▶ **Data extracts**
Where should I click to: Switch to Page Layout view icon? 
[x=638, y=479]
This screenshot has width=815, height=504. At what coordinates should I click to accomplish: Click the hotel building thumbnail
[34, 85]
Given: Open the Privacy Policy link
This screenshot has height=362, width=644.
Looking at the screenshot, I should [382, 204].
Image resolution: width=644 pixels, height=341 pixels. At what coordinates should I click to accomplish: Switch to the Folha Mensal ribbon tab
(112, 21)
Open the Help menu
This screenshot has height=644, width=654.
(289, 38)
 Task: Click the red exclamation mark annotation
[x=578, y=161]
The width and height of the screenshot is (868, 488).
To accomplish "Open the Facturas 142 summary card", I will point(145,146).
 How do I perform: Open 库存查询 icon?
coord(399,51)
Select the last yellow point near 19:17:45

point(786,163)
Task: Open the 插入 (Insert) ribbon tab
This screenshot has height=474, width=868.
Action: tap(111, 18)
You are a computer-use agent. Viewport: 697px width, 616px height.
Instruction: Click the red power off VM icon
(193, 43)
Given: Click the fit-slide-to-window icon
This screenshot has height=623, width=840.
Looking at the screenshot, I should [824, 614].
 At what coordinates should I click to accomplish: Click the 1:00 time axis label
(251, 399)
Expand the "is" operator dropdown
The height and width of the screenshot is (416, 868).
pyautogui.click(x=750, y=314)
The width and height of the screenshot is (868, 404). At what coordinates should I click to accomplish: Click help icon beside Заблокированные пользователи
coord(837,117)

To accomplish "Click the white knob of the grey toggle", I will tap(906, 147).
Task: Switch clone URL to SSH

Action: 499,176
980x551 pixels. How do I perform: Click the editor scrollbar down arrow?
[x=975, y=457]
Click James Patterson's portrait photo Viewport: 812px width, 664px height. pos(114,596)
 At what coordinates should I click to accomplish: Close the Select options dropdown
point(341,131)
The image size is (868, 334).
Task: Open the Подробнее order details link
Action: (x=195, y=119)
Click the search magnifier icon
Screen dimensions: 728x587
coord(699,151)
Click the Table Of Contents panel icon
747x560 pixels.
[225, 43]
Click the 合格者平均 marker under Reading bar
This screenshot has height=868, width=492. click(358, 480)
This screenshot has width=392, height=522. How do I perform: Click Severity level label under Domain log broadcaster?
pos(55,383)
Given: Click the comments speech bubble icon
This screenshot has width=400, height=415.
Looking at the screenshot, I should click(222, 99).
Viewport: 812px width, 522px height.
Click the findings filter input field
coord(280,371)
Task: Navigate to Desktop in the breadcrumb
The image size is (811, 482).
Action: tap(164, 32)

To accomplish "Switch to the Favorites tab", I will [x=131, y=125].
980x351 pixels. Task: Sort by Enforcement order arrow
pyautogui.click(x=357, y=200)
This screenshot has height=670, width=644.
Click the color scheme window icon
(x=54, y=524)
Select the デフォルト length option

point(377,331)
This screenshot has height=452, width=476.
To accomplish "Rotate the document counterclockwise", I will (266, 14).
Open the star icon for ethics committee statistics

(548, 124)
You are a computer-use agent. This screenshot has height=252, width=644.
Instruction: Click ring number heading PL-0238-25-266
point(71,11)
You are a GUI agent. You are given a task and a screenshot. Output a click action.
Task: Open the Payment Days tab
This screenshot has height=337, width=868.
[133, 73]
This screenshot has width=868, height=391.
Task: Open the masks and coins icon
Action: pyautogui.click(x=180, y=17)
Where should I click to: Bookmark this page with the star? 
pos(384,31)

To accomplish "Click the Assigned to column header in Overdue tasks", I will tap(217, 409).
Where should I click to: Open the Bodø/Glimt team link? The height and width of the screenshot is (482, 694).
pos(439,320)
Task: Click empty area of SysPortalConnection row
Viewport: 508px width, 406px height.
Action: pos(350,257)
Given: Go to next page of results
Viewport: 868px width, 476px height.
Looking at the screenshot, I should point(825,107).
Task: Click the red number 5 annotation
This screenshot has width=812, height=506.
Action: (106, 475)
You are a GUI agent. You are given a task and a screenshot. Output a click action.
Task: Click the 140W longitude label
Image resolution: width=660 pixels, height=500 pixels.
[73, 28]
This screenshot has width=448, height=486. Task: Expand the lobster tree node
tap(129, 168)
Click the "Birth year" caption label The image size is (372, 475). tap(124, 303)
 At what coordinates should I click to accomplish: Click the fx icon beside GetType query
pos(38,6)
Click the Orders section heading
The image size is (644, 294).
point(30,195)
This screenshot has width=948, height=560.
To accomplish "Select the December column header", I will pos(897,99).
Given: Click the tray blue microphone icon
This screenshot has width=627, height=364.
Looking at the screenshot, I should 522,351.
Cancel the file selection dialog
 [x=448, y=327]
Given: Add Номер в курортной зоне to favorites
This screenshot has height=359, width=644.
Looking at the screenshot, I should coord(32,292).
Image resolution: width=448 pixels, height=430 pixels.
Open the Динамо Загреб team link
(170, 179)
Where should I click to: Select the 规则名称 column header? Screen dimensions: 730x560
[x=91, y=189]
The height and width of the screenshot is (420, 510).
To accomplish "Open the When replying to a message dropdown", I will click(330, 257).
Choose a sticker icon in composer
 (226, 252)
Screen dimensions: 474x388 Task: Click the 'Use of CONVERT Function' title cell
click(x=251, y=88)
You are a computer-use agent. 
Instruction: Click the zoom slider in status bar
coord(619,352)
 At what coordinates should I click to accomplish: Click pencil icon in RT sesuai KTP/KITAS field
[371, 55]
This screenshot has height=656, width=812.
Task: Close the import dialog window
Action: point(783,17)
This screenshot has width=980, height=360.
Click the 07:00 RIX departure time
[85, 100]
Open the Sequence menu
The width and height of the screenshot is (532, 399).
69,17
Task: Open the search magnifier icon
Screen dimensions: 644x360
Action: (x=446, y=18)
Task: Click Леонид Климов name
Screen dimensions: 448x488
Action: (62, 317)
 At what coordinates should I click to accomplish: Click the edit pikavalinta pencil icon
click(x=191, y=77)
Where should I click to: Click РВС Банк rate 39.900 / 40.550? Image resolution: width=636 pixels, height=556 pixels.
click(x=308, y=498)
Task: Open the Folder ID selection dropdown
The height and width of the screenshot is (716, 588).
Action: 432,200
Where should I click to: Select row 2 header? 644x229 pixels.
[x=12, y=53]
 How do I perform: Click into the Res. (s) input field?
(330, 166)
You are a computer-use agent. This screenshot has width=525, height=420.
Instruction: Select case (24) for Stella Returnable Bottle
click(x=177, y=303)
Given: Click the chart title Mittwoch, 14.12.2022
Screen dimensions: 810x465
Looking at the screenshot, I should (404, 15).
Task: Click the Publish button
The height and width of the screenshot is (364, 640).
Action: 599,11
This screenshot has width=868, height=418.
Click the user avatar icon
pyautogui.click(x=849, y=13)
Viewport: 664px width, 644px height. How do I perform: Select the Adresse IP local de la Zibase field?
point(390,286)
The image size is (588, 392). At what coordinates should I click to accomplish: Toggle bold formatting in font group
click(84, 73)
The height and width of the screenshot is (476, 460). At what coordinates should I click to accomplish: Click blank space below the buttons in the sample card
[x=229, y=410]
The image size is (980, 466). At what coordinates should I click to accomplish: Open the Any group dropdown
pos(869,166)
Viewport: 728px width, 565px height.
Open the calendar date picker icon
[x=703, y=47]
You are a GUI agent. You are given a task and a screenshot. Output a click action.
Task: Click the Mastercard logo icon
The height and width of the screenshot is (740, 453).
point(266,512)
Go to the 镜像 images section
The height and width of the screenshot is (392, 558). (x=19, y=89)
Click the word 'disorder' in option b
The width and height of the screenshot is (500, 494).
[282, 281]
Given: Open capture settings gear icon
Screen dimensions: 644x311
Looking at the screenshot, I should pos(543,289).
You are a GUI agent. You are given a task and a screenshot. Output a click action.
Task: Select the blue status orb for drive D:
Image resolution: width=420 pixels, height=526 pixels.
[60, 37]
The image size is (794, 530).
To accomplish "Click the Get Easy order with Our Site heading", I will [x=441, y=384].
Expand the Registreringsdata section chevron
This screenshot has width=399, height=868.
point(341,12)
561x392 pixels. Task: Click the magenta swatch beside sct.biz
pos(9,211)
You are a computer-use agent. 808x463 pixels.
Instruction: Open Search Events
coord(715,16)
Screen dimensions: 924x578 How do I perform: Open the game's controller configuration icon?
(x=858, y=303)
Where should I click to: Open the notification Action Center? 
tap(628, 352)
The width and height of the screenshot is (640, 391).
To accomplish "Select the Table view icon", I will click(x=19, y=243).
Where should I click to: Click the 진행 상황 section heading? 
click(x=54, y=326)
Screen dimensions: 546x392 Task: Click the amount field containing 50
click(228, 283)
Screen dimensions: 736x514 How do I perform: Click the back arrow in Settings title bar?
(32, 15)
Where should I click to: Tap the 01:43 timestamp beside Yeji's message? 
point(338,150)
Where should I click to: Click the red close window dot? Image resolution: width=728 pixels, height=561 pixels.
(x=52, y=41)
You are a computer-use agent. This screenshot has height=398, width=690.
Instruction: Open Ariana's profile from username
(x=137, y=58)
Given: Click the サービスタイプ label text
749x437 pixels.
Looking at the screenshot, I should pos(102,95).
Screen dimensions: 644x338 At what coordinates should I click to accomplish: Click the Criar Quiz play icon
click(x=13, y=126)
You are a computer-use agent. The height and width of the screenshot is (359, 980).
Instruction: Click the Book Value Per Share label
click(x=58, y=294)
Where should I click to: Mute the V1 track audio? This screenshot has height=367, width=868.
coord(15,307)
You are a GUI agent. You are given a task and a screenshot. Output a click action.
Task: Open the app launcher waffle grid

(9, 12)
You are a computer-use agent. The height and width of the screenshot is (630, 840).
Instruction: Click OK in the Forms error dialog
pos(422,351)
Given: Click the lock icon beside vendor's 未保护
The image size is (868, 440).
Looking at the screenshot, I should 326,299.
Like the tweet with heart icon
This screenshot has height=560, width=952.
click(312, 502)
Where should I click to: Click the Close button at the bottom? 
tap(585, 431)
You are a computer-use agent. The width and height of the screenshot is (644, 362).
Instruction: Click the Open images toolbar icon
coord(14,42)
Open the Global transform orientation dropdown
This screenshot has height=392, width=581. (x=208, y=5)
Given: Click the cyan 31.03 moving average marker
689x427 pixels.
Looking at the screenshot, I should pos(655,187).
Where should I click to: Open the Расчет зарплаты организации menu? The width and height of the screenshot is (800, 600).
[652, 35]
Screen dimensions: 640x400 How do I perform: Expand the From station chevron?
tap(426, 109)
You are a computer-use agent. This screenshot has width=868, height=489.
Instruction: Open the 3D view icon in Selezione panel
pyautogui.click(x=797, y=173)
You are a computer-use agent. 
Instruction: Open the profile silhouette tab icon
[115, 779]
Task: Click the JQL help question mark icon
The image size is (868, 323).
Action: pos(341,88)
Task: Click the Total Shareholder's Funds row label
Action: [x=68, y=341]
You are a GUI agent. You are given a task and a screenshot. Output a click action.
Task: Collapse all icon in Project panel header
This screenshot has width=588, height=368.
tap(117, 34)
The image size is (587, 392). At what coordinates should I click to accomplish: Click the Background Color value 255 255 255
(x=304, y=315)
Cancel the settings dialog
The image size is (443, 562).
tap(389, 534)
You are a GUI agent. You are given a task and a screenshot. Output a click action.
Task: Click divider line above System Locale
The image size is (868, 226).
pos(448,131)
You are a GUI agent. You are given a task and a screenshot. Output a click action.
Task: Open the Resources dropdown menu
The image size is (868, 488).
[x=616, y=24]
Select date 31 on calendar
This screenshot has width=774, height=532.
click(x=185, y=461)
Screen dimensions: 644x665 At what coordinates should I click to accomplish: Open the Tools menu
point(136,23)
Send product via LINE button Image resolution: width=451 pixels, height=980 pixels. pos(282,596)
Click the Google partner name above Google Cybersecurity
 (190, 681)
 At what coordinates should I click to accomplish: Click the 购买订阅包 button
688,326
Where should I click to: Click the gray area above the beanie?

▶ **Task to complete**
A complete answer gives every line of the records holding "blue".

▶ **Final answer**
Given: Click the tray blue microphone icon
Task: Select the blue status orb for drive D:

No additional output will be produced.